Il cielo stellato e qualche nube accompagnano lo spettatore di fronte alla straniante scenografia del primo atto di Tosca. Mimmo Paladino, artista contemporaneo esponente della transavanguardia, ha voluto solo tre elementi essenziali per la Basilica di S.Andrea della Valle: la pala d’altare, l’ingresso della cappella Attavanti sovrastata dai simboli del calice e della croce, e (forse) un’acquasantiera, un solo blocco geometrico. Tutto è realizzato come in pietra senza la presenza del colore e con soluzione di continuità: allo spettatore è chiesto di richiamare alla memoria gli elementi figurativi assenti. Non meno incisivo l’uso della luce, opera di Cesare Accetta, che contribuisce a scolpire e delimitare — con un’interessante taglio in diagonale — gli spazi della scena. L’Orchestra del Festival di Puccini, diretta da Valerio Galli, introduce e guida lo spettatore lungo il percorso della narrazione. Evidente una drammaticità distaccata voluta dalla regia di Giorgio Ferrara, in cui gli stessi personaggi sembrano inizialmente assistere al dramma.
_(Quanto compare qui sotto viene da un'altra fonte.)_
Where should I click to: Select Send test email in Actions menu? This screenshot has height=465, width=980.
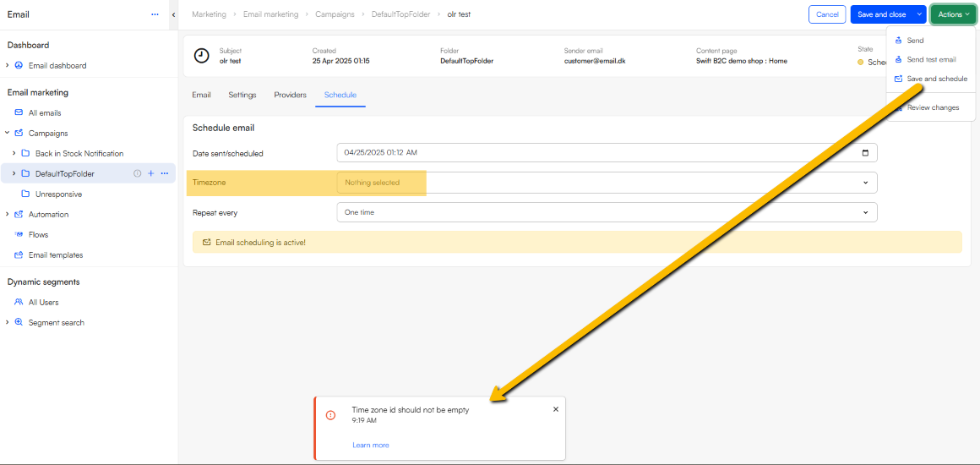pyautogui.click(x=931, y=59)

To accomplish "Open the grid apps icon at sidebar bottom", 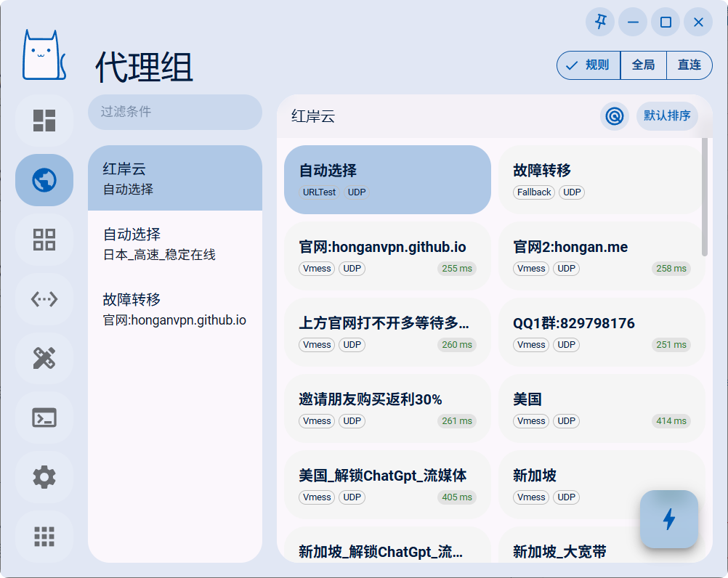I will pyautogui.click(x=44, y=537).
L’evaso Angelotti (Davide Procaccini) cerca rifugio nella cappella di famiglia dove la sorella aveva in precedenza nascosto il necessario per la fuga. Il pittore Cavaradossi (Mirko Matarazzo, che sostituisce l’annunciato Fabio Armiliato), intento a dipingere, scorge Angelotti e ne condivide gli ideali politici, ma è anche legato alla bella Tosca (Daniela Dessì), a cui cerca di nascondere il pericoloso intrigo. Scarpia (Alberto Mastromarino), le cui infime passioni mirano a ripristinare l’ordine, vuole annientare i nemici, ma vuole anche possedere la donna. Quest’ultima, colma di una gelosia quasi shakespeariana, sarà usata per condurre la vicenda verso esiti infausti. Molto suggestivo lo sfondo corale del Te Deum che segna la fine del primo atto quando l’intento dell’antagonista è ormai chiaro.
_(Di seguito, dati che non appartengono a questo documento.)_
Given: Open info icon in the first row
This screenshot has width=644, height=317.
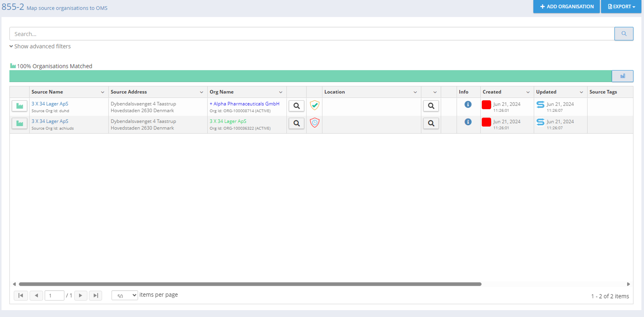Looking at the screenshot, I should tap(468, 104).
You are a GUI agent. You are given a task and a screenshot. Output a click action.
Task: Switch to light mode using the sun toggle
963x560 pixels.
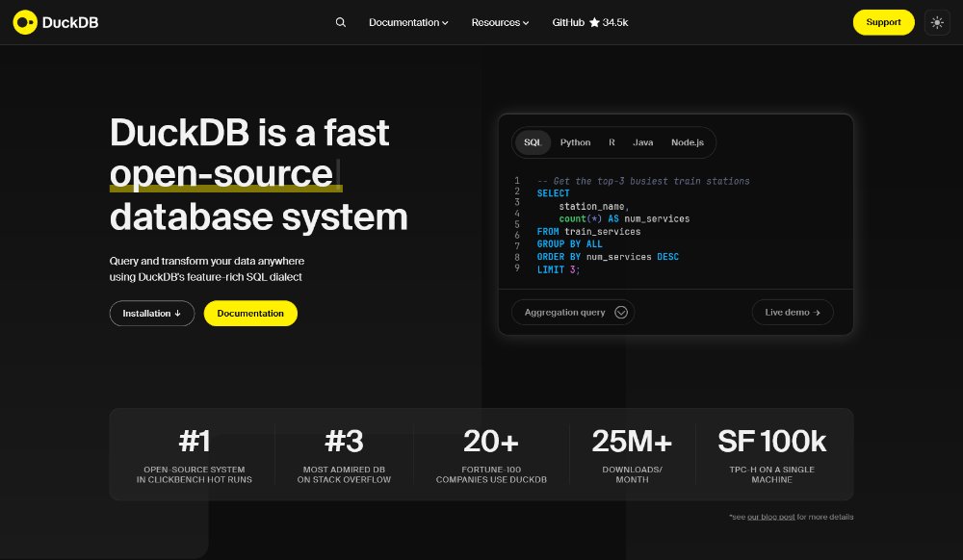pyautogui.click(x=937, y=22)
La tensione emotiva del secondo atto è già chiara con il salone di Palazzo Farnese delimitato da tre imponenti pannelli decorati da linee asimmetriche rosso sangue su sfondo grigio, quelli laterali sono cosparsi di ritratti di ricercati, rievocando le moderne strategie investigative. La “forza” arresta Cavaradossi seguendo la donna che dopo non riesce a sopportare il tormento inflitto all’amato durante l’interrogatorio sotto tortura. Ella confessa confidando nella pietà di Scarpia e decide di concedersi strappando la promessa di una falsa esecuzione, ma poco dopo ripagherà il perfido con la morte. Dessì, in un ricco abito bianco quasi nuziale, esprime tutta la disperazione del personaggio per l’immeritata sorte nell’aria Vissi d’arte, raggiungendo l’apice nel momento dell’omicidio.
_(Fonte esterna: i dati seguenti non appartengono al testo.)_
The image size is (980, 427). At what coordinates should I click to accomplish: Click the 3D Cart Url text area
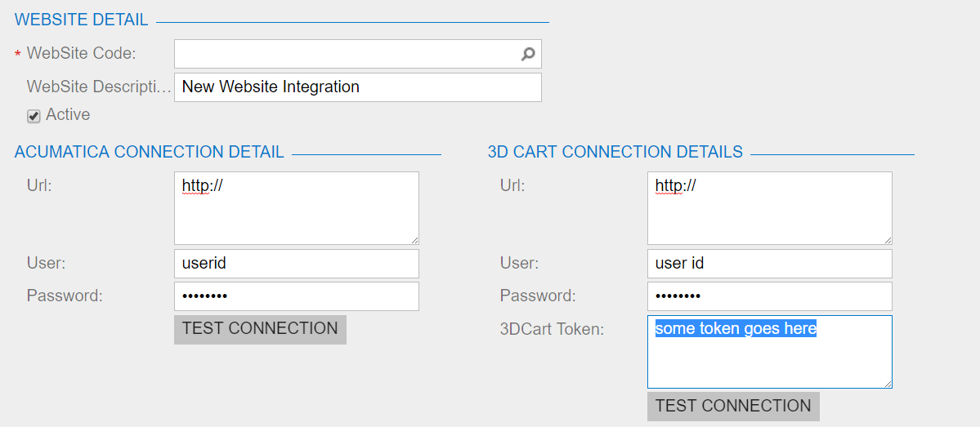tap(769, 207)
La scena dell’ultimo atto, con un grosso disco puntellato da accenni luminescenti, porta il cielo sul palcoscenico diviso in due livelli: la parte anteriore bassa, terrazzo del patibolo, con dei mattoni sulla sinistra e l’accesso di una scala non visibile sulla destra e la parte posteriore alta su cui verrà posizionato il plotone d’esecuzione, con una linea di luce che sembra avere origine dalla superficie. Ogni spettatore è il condannato, dopo il canto che accompagna gli ultimi attimi della così tanto amata vita. I soldati armati verranno disposti frontalmente rispetto al pubblico, mentre Cavaradossi volgerà le spalle in primo piano. Tosca illude e si illude su un futuro ancora possibile che presto sarà infranto dalla realtà della morte e quando il cadavere dell’amato giace, il cielo si squarcia e rende visibile una scala che la donna sale per togliersi la vita. Il percorso voluto per lo spettatore è graduale: lo straniamento iniziale lascia il posto a un ruolo da protagonista nella scena finale quando, sovrapponendosi al condannato, sente di non potersi sottrarre alla crudele sorte.